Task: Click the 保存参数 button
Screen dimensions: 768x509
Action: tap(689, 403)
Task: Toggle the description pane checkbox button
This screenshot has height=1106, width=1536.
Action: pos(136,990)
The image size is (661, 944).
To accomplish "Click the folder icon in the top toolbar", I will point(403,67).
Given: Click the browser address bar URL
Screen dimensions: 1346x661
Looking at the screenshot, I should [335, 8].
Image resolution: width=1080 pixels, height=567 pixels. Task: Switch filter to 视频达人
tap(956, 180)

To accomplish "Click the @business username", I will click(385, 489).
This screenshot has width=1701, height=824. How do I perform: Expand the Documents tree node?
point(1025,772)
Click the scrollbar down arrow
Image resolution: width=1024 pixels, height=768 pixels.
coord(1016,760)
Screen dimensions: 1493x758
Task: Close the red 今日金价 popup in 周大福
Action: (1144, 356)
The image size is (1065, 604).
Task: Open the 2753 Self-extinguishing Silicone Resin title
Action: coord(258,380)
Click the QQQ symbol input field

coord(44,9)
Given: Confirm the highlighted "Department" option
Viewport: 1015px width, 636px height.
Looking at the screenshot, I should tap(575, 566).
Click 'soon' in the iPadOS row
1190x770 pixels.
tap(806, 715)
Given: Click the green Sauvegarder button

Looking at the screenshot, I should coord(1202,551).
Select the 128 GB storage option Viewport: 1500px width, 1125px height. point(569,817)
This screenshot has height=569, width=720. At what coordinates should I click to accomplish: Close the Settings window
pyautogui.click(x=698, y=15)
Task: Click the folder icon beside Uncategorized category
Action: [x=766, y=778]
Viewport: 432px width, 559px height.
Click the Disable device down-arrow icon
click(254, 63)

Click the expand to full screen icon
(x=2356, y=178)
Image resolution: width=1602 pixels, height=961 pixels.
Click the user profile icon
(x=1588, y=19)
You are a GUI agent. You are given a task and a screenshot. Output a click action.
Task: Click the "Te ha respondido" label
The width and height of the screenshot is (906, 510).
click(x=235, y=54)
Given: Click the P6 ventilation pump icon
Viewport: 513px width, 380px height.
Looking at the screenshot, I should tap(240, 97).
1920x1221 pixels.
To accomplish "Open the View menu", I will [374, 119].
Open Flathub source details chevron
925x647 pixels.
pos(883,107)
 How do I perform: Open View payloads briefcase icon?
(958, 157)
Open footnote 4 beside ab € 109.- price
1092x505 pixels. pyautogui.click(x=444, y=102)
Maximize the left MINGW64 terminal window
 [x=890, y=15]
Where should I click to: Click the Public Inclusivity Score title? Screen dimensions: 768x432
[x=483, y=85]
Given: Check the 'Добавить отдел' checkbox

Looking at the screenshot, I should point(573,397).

▬▬▬▬▬▬

- _SHORT EXERCISE_
Retype the records above word for word, starting at their first line and ending with the line that contains "tap(806, 715)".

- _EXERCISE OUTPUT_
Task: Click the 保存参数 button
Screen dimensions: 768x509
Action: tap(689, 403)
Task: Toggle the description pane checkbox button
This screenshot has height=1106, width=1536.
Action: pos(136,990)
The image size is (661, 944).
To accomplish "Click the folder icon in the top toolbar", I will point(403,67).
Given: Click the browser address bar URL
Screen dimensions: 1346x661
Looking at the screenshot, I should [335, 8].
Image resolution: width=1080 pixels, height=567 pixels. Task: Switch filter to 视频达人
tap(956, 180)

To accomplish "Click the @business username", I will click(385, 489).
This screenshot has width=1701, height=824. How do I perform: Expand the Documents tree node?
point(1025,772)
Click the scrollbar down arrow
Image resolution: width=1024 pixels, height=768 pixels.
coord(1016,760)
Screen dimensions: 1493x758
Task: Close the red 今日金价 popup in 周大福
Action: (1144, 356)
The image size is (1065, 604).
Task: Open the 2753 Self-extinguishing Silicone Resin title
Action: coord(258,380)
Click the QQQ symbol input field

coord(44,9)
Given: Confirm the highlighted "Department" option
Viewport: 1015px width, 636px height.
Looking at the screenshot, I should tap(575, 566).
Click 'soon' in the iPadOS row
1190x770 pixels.
tap(806, 715)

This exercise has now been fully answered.